WHAT YOU WILL DO
What's needed is a word-for-word retyping of the entries below, pictures omitted.

Stored data entries:
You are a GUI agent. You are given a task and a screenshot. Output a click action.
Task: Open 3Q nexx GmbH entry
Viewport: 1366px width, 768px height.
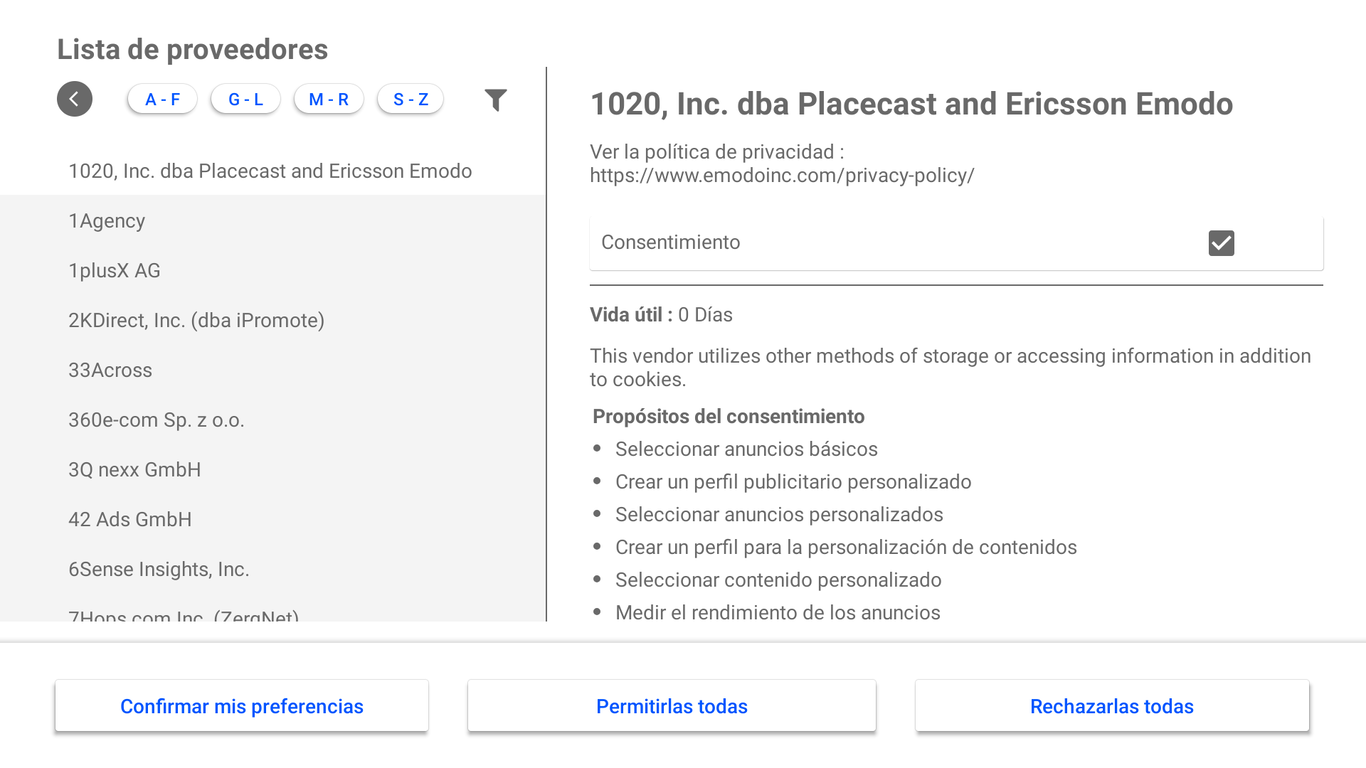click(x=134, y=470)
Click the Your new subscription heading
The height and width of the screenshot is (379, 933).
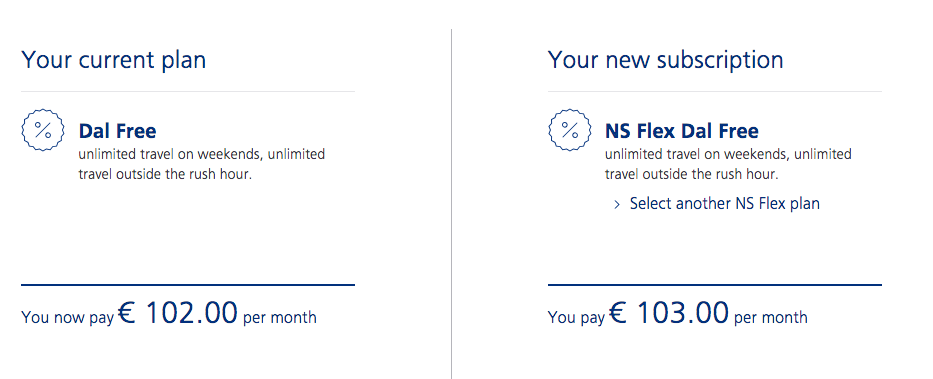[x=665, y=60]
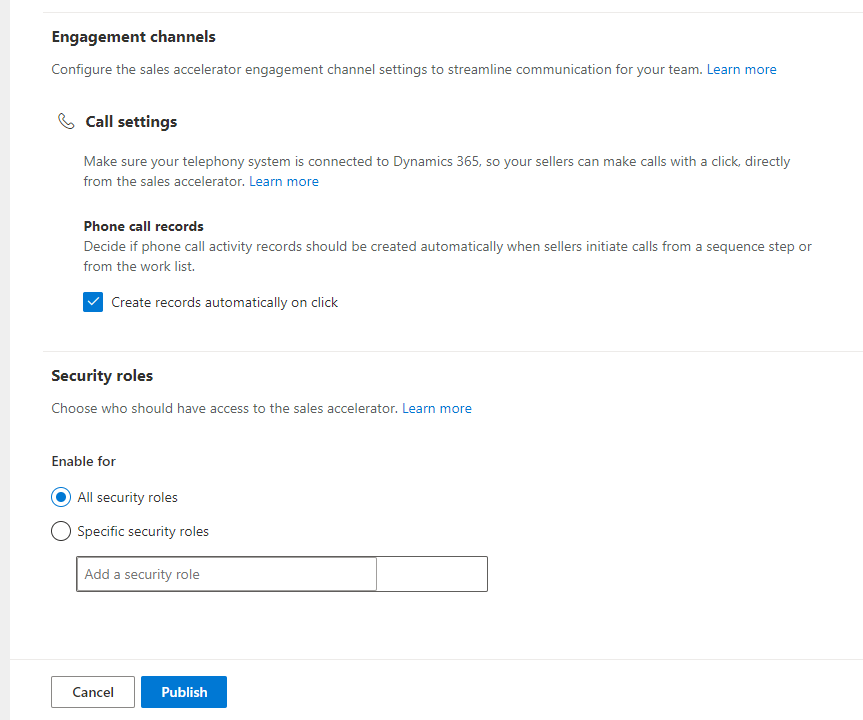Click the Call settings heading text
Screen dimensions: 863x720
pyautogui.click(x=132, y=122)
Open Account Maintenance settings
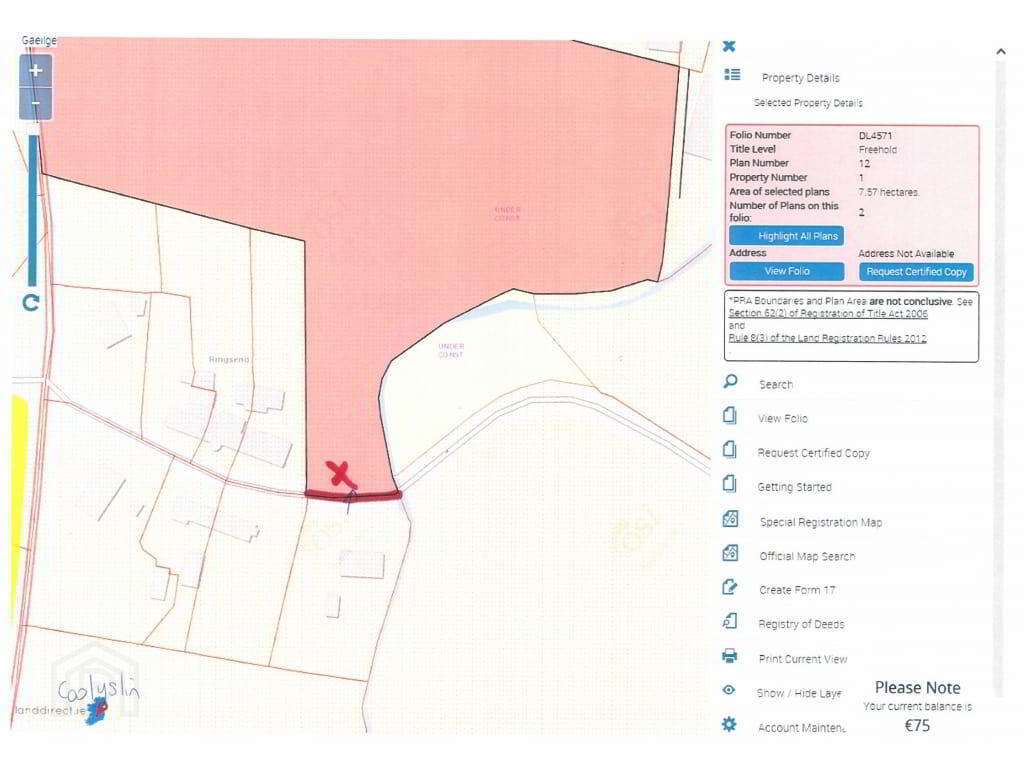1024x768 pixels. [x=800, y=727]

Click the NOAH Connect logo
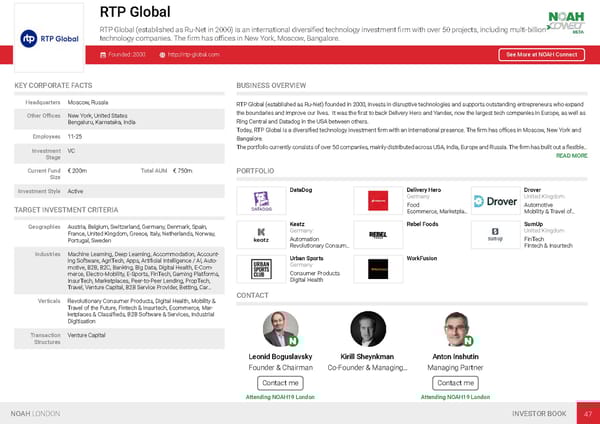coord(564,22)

SOLUTION TO THIS PROBLEM
You are a GUI agent. You are given a task and a screenshot. Output a click action.
Task: Open 3Q nexx GmbH entry
Viewport: 1366px width, 768px height.
click(x=134, y=470)
Click the Your new subscription heading
The height and width of the screenshot is (379, 933).
[x=665, y=60]
Click the Call settings heading text
Screen dimensions: 863x720
pyautogui.click(x=132, y=122)
Open Account Maintenance settings
1024x768 pixels. [x=800, y=727]

Click the NOAH Connect logo
coord(564,22)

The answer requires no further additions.